[Stored items]
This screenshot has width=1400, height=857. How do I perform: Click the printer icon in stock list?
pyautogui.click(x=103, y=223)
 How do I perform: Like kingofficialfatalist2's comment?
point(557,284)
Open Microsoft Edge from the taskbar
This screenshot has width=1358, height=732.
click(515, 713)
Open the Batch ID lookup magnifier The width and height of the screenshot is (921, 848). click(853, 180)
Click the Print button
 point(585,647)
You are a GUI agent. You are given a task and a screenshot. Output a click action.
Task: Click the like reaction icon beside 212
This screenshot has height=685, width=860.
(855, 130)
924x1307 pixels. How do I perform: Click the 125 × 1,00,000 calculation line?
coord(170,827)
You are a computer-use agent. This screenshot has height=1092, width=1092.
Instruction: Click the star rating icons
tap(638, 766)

▶ _WORK REQUEST_:
Write out the records again, exactly as given.

▶ _WRITTEN ANSWER_:
This screenshot has width=1400, height=857. How do I perform: Click the printer icon in stock list?
pyautogui.click(x=103, y=223)
 How do I perform: Like kingofficialfatalist2's comment?
point(557,284)
Open Microsoft Edge from the taskbar
This screenshot has width=1358, height=732.
click(515, 713)
Open the Batch ID lookup magnifier The width and height of the screenshot is (921, 848). click(853, 180)
Click the Print button
 point(585,647)
You are a GUI agent. You are given a task and a screenshot. Output a click action.
Task: Click the like reaction icon beside 212
This screenshot has height=685, width=860.
(855, 130)
924x1307 pixels. How do I perform: Click the 125 × 1,00,000 calculation line?
coord(170,827)
You are a computer-use agent. This screenshot has height=1092, width=1092.
Instruction: Click the star rating icons
tap(638, 766)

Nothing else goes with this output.